WHAT NEEDS TO BE DONE |
Nothing should differ between your answer and the records.

INFORMATION SHOWN |
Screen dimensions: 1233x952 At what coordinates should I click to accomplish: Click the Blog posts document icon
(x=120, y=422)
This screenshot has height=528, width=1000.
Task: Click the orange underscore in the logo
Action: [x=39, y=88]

SOLUTION FOR THIS TASK |
Screen dimensions: 1233x952 At what coordinates should I click to accomplish: Click the Blog posts document icon
(x=120, y=422)
This screenshot has height=528, width=1000.
Task: Click the orange underscore in the logo
Action: [x=39, y=88]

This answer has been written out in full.